CA Court of Appeal Issues First Decision on CEQA and Greenhouse Gas Emissions
The California Court of Appeal issued its first decision on the analysis and mitigation of greenhouse gas emissions (GHGs) under the California Environmental Quality Act (CEQA). The Court ruled that the mitigation of GHGs for a large refinery project was inadequate under CEQA and set aside the environmental impact report (EIR) prepared for the project. In Communities For A Better Environment v. City of Richmond, several environmental groups challenged the City's adoption of a mitigation measure which required the development of a mitigation plan, within one year after the Project approval, to completely reduce the refinery project's new GHG emissions. The Court ruled the mitigation violated CEQA because no specific measures were required, and there was no evidence of the amount of GHG reductions that would result from the proposed measures.
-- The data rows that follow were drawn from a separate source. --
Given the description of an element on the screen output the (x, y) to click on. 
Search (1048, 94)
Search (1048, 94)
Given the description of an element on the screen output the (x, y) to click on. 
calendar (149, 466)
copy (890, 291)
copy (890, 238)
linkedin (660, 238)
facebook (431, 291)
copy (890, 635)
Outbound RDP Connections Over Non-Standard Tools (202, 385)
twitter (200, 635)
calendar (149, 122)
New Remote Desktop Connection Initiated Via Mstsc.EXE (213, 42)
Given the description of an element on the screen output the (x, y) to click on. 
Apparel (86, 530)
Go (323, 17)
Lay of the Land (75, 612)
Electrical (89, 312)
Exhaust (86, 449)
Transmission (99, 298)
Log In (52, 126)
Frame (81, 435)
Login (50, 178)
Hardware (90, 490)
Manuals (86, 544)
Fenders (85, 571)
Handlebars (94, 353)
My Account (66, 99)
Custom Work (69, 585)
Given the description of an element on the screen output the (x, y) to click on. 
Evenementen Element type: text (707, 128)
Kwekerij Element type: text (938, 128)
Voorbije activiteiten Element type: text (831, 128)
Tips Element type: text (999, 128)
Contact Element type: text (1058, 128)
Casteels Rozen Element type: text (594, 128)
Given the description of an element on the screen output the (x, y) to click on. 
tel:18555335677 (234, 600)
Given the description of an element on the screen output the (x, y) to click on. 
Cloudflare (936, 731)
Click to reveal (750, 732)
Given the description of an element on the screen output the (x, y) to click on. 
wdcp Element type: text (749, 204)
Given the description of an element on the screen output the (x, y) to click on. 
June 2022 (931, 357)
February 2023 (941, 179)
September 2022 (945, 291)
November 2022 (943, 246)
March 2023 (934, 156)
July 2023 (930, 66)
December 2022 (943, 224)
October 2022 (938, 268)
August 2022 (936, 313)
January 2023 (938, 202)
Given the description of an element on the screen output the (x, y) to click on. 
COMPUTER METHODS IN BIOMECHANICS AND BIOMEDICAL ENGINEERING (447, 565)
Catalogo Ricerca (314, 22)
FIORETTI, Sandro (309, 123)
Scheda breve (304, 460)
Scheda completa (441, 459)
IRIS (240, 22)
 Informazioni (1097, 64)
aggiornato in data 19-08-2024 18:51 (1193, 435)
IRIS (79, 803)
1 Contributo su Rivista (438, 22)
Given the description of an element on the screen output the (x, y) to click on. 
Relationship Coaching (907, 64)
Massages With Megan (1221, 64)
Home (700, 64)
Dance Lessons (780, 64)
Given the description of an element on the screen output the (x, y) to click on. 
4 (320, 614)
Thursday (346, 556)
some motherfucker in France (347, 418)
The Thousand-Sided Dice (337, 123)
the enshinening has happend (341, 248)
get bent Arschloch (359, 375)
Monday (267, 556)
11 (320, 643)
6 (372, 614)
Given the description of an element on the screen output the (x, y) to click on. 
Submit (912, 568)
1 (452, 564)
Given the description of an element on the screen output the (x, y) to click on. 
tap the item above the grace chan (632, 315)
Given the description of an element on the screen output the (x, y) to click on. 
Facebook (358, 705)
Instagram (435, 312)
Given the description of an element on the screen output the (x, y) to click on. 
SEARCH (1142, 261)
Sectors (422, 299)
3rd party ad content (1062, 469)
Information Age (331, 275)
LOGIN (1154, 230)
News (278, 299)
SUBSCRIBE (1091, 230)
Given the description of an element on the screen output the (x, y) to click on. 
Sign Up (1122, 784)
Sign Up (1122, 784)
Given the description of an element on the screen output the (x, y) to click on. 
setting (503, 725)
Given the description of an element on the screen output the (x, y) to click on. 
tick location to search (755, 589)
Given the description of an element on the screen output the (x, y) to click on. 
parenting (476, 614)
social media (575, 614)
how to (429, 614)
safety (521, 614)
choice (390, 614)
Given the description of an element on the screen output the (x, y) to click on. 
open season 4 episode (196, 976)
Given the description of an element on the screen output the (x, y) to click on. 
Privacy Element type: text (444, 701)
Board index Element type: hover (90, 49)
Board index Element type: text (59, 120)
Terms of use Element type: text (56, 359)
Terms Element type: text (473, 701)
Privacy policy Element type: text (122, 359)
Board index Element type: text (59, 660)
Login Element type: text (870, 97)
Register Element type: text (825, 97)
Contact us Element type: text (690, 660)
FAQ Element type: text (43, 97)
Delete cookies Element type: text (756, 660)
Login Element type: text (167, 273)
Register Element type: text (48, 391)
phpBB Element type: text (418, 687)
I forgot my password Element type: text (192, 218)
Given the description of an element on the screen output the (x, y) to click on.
The Court found that, in situations where the feasibility of mitigations is not known, the mitigations must be reviewed and analyzed as part of the CEQA public process, not deferred to the future. In addition, the Court was critical of the analysis of GHGs in the EIR which did not articulate a clear standard for determining the significance of Project impacts. The Court also ruled that the EIR's project description violated CEQA, but rejected a challenge based on "piecemealing" of the Project.
The most important aspect of this case is that it establishes legal authority on CEQA requirements for the analysis of GHGs. The Court stated that new recent scientific information on GHGs and their cumulative impact on climate change should be analyzed in the revised EIR. Specific mitigations and an analysis of their efficacy should be included in the revised EIR and subject to public comment and review. The Court acknowledged the difficulties presented by "evolving technologies and scientific protocols" regarding GHGs, but found that these did not excuse the City from its obligation under CEQA to analyze and mitigate environmental impacts. The combination of this case and the recent adoption of the new CEQA Guidelines requiring the analysis of GHGs, makes clear that GHGs must be addressed in CEQA documents. The one important area that awaits further legal guidance is the proper standard for determining whether a project's GHG emissions are a significant cumulative impact. Local air districts are providing guidance on this issue, but the legal adequacy of a significance threshold has not yet been addressed by the courts.